Count the lines in the records below that contain the word "height". Give only the number.
━━━ Task material
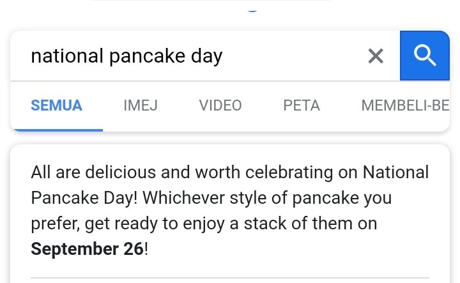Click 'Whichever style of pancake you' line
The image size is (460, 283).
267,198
━━━━━━
━━━ Task material
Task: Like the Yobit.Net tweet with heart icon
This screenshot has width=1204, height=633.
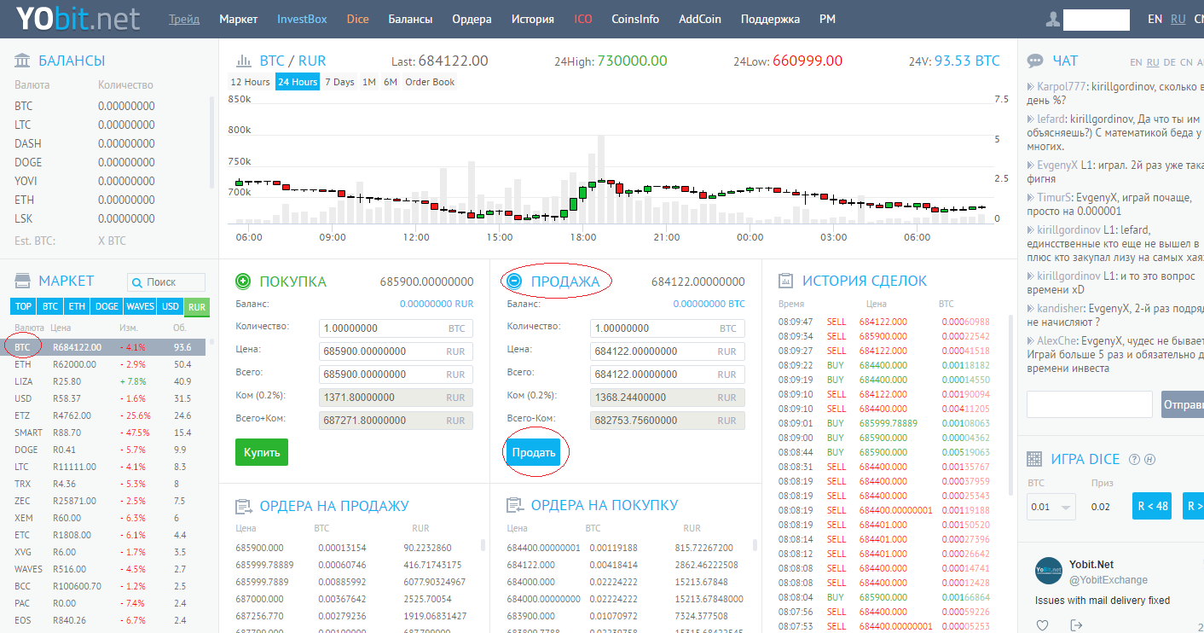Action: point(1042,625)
━━━━━━
━━━ Task material
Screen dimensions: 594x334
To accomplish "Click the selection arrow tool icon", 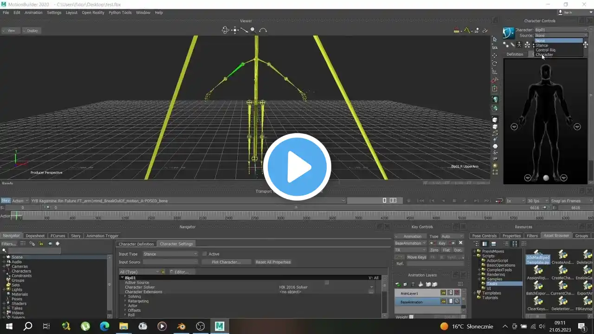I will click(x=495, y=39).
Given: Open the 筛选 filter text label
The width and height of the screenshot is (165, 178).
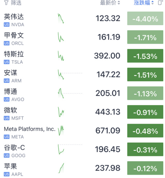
━━━━━━
- **Right answer**:
2